Mooash
(James)
September 6, 2013, 12:49am
#1
Hi all,
I’m currently using the below snippet to log my apache logs
LogFormat "%v %h %l %u %t \"%r\" %>s %b \"%{Referer}i\" \"%{User-Agent}i\"" piwik
Now i know I can add the %D to the end so I can get page generation time like so
LogFormat "%v %h %l %u %t \"%r\" %>s %b \"%{Referer}i\" \"%{User-Agent}i\" %D" piwik
But how do I then format that in regex so my piwik import script imports it correctly? I know I can add it through --log-format-regex"blah" but I’ve got no idea how to format that in regex. Can anyone help?
Cheers,
Mooash
Ademaro
November 3, 2013, 9:28pm
#2
I have nginx log configuration:
log_format piwik '$host $remote_addr - $remote_user [$time_local] "$request" $status $body_bytes_sent "$http_referer" "$http_user_agent" $request_time';
File output is roughly this:
my_tracked_domain.org 178.122.228.76 - - [03/Nov/2013:06:22:41 +0400] "GET /backend/service/index HTTP/1.1" 200 2464 "http://my_tracked_domain.org/backend/news/index" "Mozilla/5.0 (Windows NT 6.1) AppleWebKit/537.36 (KHTML, like Gecko) Chrome/30.0.1599.101 Safari/537.36" 0.100
I first ran the following command:
python /var/www/s.rent-shop.org/misc/log-analytics/import_logs.py --url=http://s.rent-shop.org/ /var/www/s.rent-shop.org/tmp/logs/test777-31-01nov.log --recorders=4 --enable-http-errors --enable-http-redirects --enable-static --enable-bots --log-format-regex='(?P<host>[\w\-\.]*)(?::\d+)? (?P<ip>\S+) \S+ \S+ \[(?P<date>.*?) (?P<timezone>.*?)\] "\S+ (?P<path>.*?) \S+" (?P<status>\S+) (?P<length>\S+) "(?P<referrer>.*?)" "(?P<user_agent>.*?)" (?P<generation_time_milli>\S+)

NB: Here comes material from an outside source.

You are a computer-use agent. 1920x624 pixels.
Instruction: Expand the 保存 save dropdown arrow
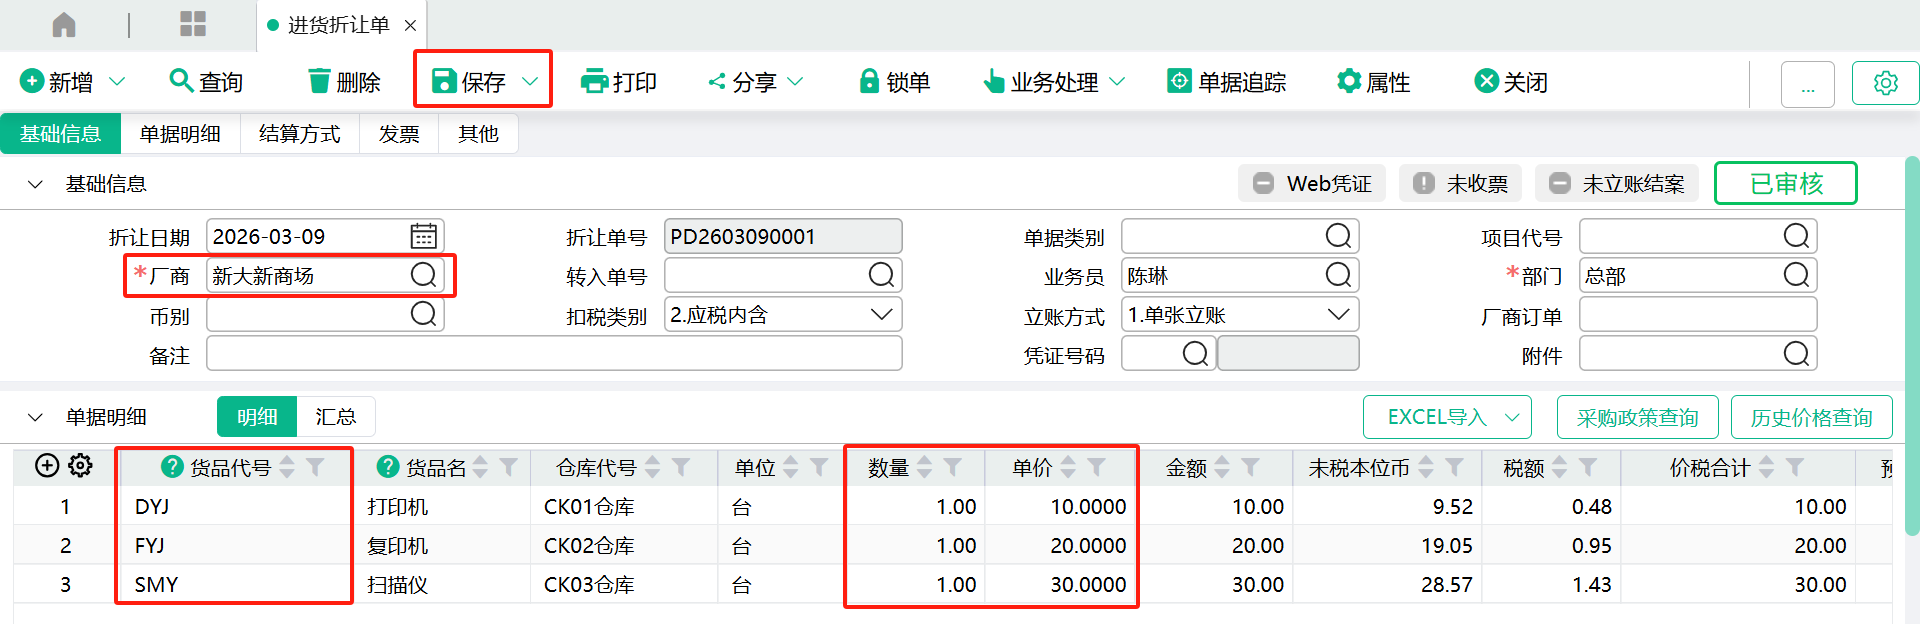tap(530, 82)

But there was an error and I had to make a patch:
$ git diff misc/log-analytics/import_logs.py
diff --git a/misc/log-analytics/import_logs.py b/misc/log-analytics/import_logs.py
index 64f3738..8acf924 100755
--- a/misc/log-analytics/import_logs.py
+++ b/misc/log-analytics/import_logs.py
@@ -1539,7 +1539,7 @@ class Parser(object):
hit.length = 0
try:
- hit.generation_time_milli = int(format.get('generation_time_milli'))
+ hit.generation_time_milli = int(float(format.get('generation_time_milli')) * 1000)
except BaseFormatException:
try:
hit.generation_time_milli = int(format.get('generation_time_micro')) / 1000
Now for me import works fine (just slowly)…